La plupart des développeurs travaillant actuellement dans le domaine du jeu vidéo en France ne sont pas forcément originaires de ce milieu. La France a toutefois la chance d’être l’un des pays européens où les écoles de jeu vidéo et d’animation sont les plus développées. Majoritairement situés en région parisienne (Les Gobelins, ISART Digital…) et dans le Nord (Supinfogame, Supinfocom), ces établissements laissent le champ libre aux étudiants, qui participent souvent à des concours tels que le Hits Playtime (organisé par le journal Le Monde) ou l’Imagine Cup, présidé par Microsoft. Cette scène étudiante assez développée est à l’origine de nombreux projets. Anarcute, par exemple, est un simulateur d’émeutes décrit comme "mignon" par ses cinq créateurs, étudiants à Supinfogame.
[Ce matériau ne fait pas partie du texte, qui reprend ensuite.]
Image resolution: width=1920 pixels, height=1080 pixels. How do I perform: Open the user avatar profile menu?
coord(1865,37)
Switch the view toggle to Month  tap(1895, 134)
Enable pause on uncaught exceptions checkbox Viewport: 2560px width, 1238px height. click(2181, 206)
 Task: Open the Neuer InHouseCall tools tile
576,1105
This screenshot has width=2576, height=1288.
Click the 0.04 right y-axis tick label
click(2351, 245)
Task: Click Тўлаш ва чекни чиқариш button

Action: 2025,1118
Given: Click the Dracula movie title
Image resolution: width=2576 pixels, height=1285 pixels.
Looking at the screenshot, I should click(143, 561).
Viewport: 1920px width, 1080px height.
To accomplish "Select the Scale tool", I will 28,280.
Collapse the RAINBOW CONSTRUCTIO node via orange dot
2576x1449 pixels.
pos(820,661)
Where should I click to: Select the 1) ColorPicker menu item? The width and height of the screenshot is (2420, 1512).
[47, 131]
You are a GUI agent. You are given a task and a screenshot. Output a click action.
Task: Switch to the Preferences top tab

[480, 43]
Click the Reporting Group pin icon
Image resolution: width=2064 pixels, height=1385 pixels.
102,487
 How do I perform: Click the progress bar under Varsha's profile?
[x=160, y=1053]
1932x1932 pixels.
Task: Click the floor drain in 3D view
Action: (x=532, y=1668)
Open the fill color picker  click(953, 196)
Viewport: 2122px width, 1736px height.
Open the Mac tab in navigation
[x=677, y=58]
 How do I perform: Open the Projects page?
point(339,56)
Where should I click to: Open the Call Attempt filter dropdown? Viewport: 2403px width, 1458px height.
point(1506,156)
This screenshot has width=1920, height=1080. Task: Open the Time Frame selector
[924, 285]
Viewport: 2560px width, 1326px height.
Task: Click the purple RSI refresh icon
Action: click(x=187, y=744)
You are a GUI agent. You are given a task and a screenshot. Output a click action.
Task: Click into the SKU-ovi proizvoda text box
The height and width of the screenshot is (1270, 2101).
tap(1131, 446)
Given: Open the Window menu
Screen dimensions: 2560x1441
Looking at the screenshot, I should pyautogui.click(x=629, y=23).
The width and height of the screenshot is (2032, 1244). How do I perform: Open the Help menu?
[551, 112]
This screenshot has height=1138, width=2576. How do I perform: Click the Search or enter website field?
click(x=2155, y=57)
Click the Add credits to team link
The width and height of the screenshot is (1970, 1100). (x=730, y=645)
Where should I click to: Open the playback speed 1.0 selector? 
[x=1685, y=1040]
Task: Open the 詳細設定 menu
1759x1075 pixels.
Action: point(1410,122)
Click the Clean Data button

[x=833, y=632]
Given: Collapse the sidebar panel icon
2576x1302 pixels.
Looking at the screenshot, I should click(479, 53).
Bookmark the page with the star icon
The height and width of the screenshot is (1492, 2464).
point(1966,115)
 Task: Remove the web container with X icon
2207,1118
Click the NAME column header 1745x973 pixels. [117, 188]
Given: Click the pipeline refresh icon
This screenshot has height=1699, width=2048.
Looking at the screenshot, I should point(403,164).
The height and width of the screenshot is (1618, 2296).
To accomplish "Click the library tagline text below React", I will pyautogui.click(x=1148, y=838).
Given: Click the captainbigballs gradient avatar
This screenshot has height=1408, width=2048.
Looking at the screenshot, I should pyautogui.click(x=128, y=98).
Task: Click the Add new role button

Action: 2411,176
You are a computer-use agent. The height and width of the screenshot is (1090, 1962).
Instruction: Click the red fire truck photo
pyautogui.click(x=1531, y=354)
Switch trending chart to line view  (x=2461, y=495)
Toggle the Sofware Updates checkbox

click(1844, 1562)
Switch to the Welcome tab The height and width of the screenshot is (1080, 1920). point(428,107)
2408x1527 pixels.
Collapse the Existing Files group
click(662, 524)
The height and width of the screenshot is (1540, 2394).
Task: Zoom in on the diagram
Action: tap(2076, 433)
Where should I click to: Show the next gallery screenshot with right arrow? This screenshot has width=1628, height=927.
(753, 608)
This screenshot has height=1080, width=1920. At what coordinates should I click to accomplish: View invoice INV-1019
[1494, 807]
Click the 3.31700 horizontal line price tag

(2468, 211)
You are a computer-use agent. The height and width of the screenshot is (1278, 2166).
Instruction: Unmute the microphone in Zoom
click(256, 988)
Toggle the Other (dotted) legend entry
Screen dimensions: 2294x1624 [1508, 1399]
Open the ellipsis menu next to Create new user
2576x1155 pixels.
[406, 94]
Certains d’entre eux ont même fondé un collectif nommé Klondike, qui enchaîne les sorties à un rythme impressionnant.
Dans la région parisienne, le projet Event[0] a récemment fait parler de lui. Réalisé par d’anciens étudiants de l’ENJMIN, une école située à Angoulême, ce jeu d’aventure propose au joueur de dialoguer avec une intelligence artificielle dans un vaisseau spatial apparemment désert. Le jeu s’est fait connaître ces derniers mois et a remporté plusieurs récompenses, notamment un prix aux European Indie Game Days, qui se sont tenus à Montreuil. Les EIGD, d’ailleurs, constituent un événement européen majeur du jeu vidéo indépendant et sont organisé par des français.
Finalement, il paraît inconcevable de parler de la scène indépendante française sans évoquer son exotisme. Les créateurs savent aussi sortir du cadre traditionnel du jeu vidéo pour offrir au public des expériences plus surprenantes. One Life Remains, par exemple, est un collectif parisien centré sur la composante physique du jeu vidéo, comme ils le montrent avec Slam of the Arcade Age, un jeu de course basé sur des boutons disposés sur une table et que les joueurs doivent marteler successivement pour avancer. Le groupe présente régulièrement ses jeux typés "arcade" lors de salons dans toute l’Europe. Le West Indie Collective, par ailleurs, assure l’organisation d’événements liés au jeu indépendant dans la partie ouest de l’Hexagone. C’est ce nom que l’on retrouve derrière l’organisation du Stunfest, célèbre festival local.
Pour rallier créateurs et joueurs autour d’un même blason dans toute la France et unifier l’ensemble du territoire (preuve qu’il n’existe pas réellement de capitale du jeu indépendant en France), Thibault Trampont profite de la diversité française en matière de jeu indépendant pour organiser ce qu’il appelle des "Indie Games Play", qui prennent la forme de rencontres entre les développeurs et le public. Le rendez-vous, souvent pris dans un bar, attire des dizaines de curieux venus tester des projets locaux et doit organiser sous peu sa troisième édition.